┌─ 提供された文章
この第一安保はサンフランシスコ条約とともに日本のその後の進路を決める性格のものでした。そこでできた関係というのは、日本とアメリカの外交関係というものではなくて、むしろ日本国家というものの中にアメリカを取りこむ、そういう関係になった。それが一番はっきりしているのが自衛隊の存在で、これは朝鮮戦争の開始とともにアメリカがつくらせた軍隊で、日本の国軍ではない。警察の予備部隊という名目をつけたけれど、「予備」というの意味は、朝鮮戦争をやっていた米軍の後方を固める予備兵力だったのですね。「間接侵略」という言葉が当時導入されました。それは、朝鮮半島では直接侵略、その後方の日本国内で起こる「暴動」などは間接侵略という位置づけで、それにたいしては米軍が出動できる、その米軍とともに日本における暴動や蜂起と戦う予備兵力という性格のものです。日本全体が朝鮮戦争の最前線の後方として位置付けられていて、その前提の上で、講和条約が結ばれ、「間接侵略」には米軍の出動を認める第一次安保条約が調印され、自衛隊の前身である警察予備隊はすでにつくられていたわけです。一方では沖縄永久占領を前提に平和憲法がつくられたわけですが、他方では平和憲法と矛盾するアメリカ軍と連動する軍隊が育てられる。つまり、戦後日本国家は、憲法による単一不可分の主権が存在するのではなくて、安保と自衛隊という姿で、アメリカ帝国が内部に入り込んだ仕組みとして成立したのです。
第二次安保条約――冷戦への積極参加の条件
1960年に安保改定が行われます。来年はその50周年というわけですが、改定された新安保は、1952年に行われた選択を訂正するんじゃなくて、その延長線上にあったわけです。1952年安保では受け身であった日本が、もっと主体的にアメリカの冷戦体制に参加するというのを決めたのが60年安保条約です。岸内閣によるこの新安保条約の締結は巨大な安保闘争を呼び起こしました。しかし、この条約をよく読んでみますと、第六条に「日本国の安全に寄与し、並びに極東における国際の平和及び安全の維持に寄与するため、アメリカ合州国は、その陸軍、空軍及び海軍が日本国において施設及び区域を使用することを許される」と書いてある。日本の安全に寄与する、極東における国際の平和及び安全の維持に寄与する、この二つがアメリカ軍が日本に居るあるいは居られる根拠なのです。その前の第五条は後半に「前記の武力攻撃及びその結果として執った全ての措置は、国際連合憲章第五十一条の規定にしたがつて直ちに国際連合安全保障理事会に報告しなければならない。その措置は、安全保障理事会が国際の平和及び安全を回復し維持するために必要な措置を執つたときは、終止しなければならない」とあり、在日米軍の行動が国連憲章に従って行われなければならないこと、しかもそれは限定的な目的のためである、と定めているのです。今から見るとすごくいい条約じゃないかと思えるぐらい、縛りをかけているのです。法律的にはこの条約が今現在存在する有効な条約なのです。
└─
┌─ データ抜粋
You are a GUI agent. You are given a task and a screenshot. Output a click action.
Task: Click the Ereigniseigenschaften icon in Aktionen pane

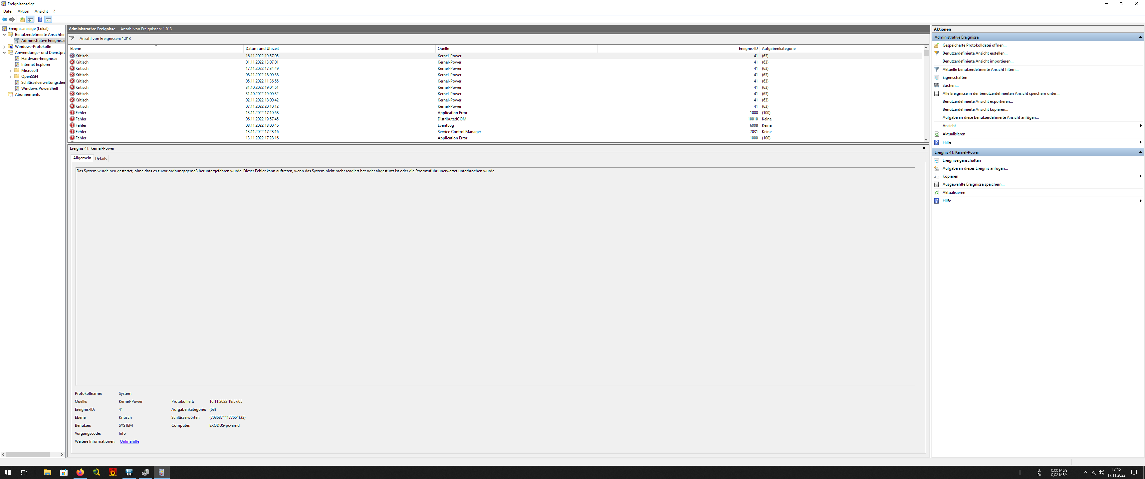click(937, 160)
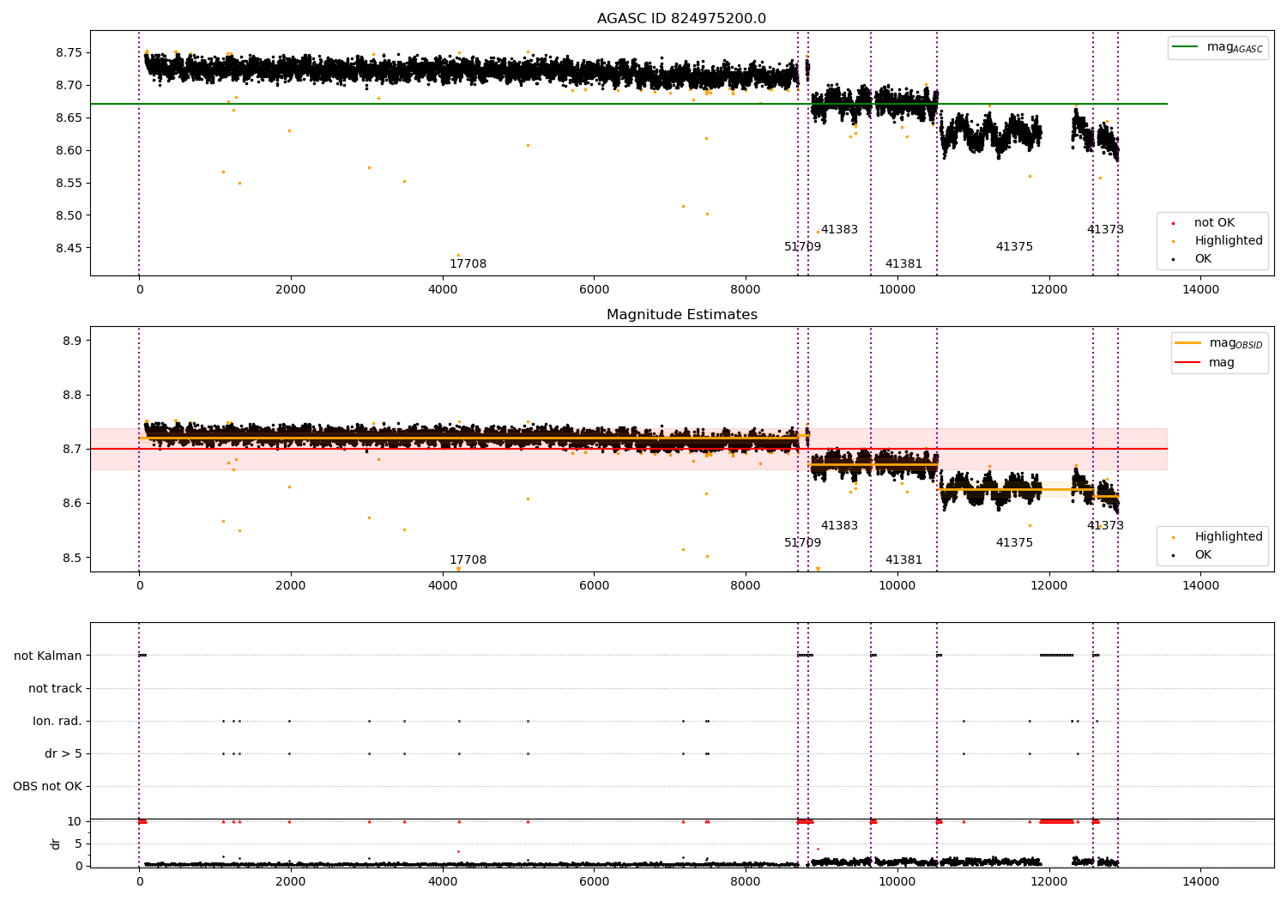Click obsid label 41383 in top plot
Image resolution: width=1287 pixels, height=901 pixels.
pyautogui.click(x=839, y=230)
└─
┌─ データ抜粋
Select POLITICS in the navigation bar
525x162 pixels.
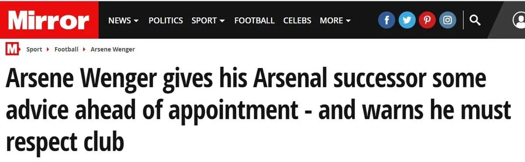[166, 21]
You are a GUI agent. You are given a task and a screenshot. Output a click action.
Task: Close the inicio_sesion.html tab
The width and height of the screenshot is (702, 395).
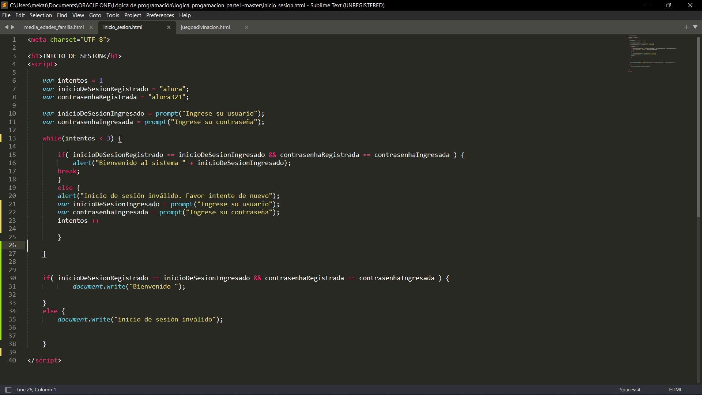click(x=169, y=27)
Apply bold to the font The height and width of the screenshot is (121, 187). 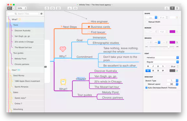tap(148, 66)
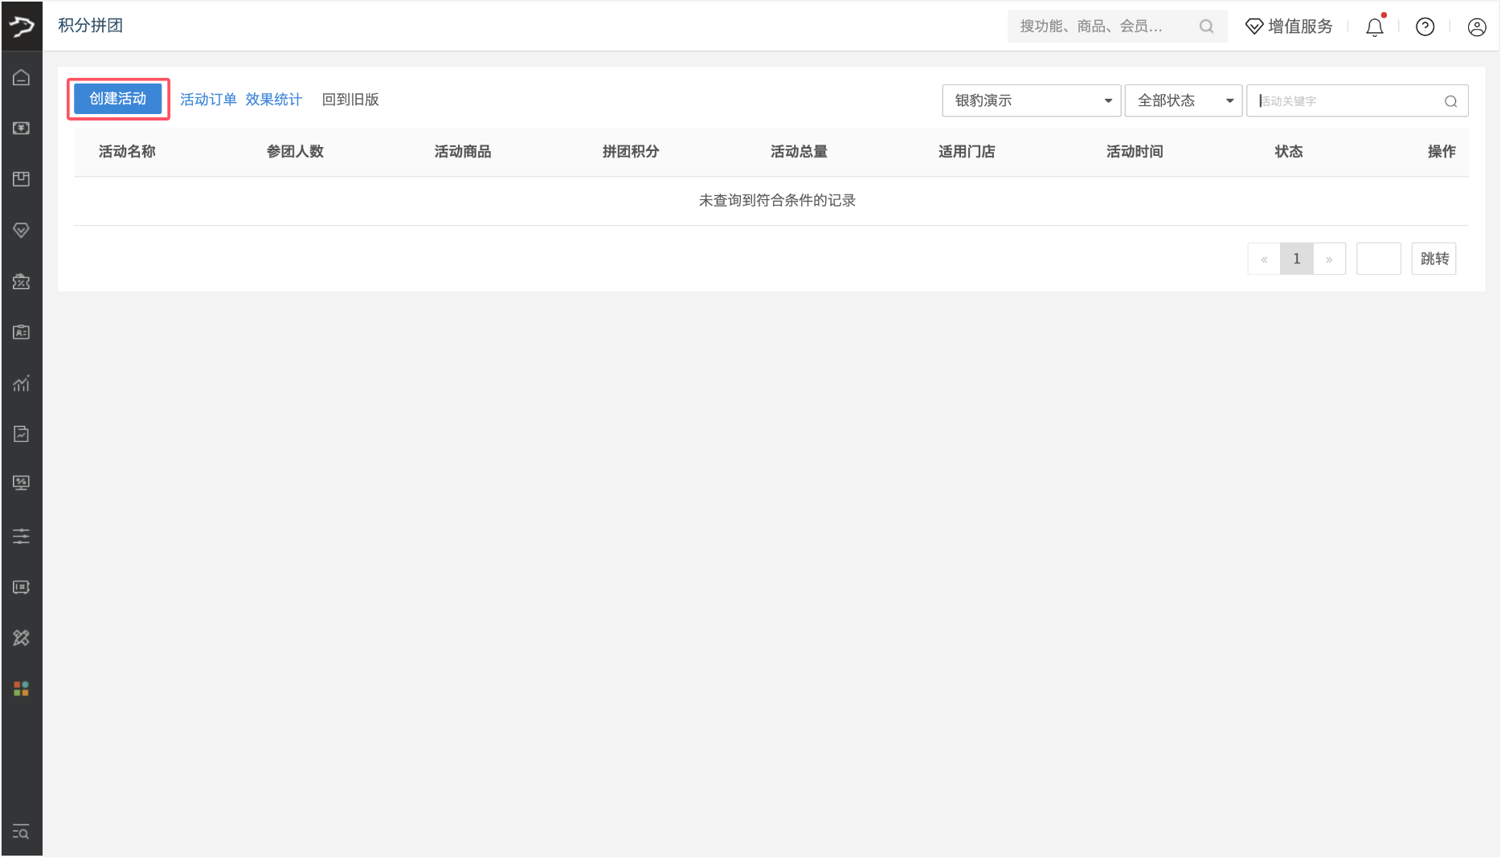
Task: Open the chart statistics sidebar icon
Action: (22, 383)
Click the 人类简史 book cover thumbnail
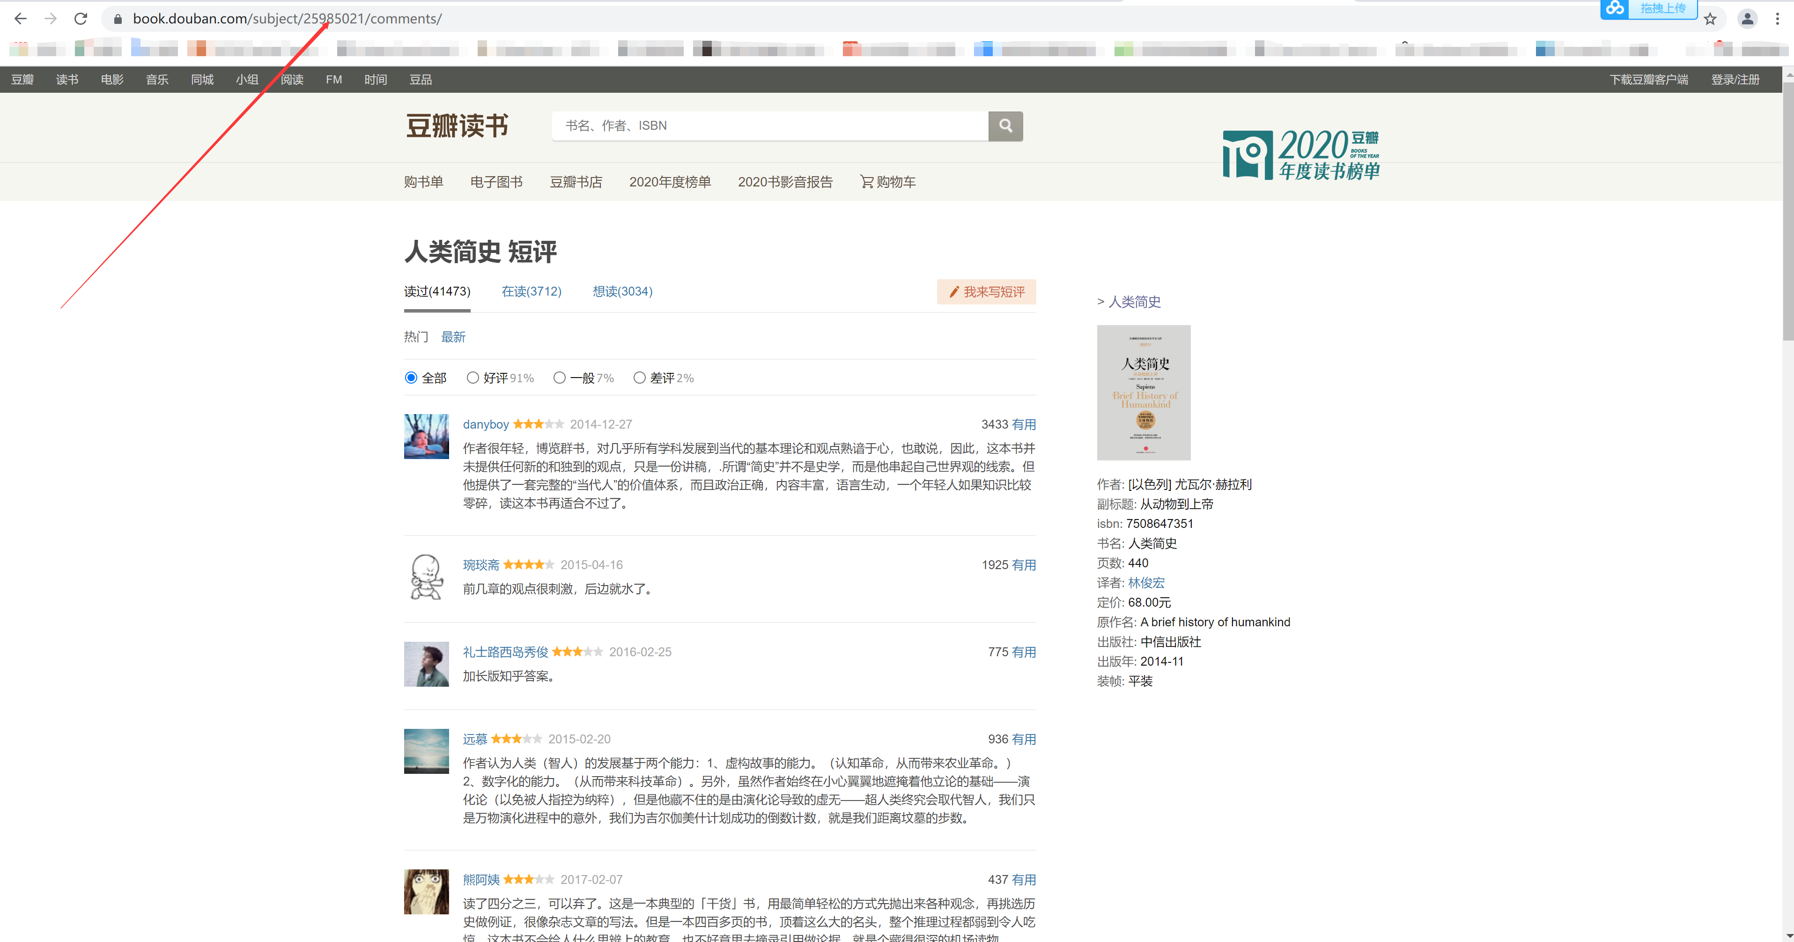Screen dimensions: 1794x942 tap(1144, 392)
└─
- [目標]: 安保条約についての文章によれば、新安保条約の第六条がアメリカ軍の日本駐留の根拠として挙げている二つのことは何か。

- [回答]: 日本国の安全に寄与することと、極東における国際の平和及び安全の維持に寄与することである。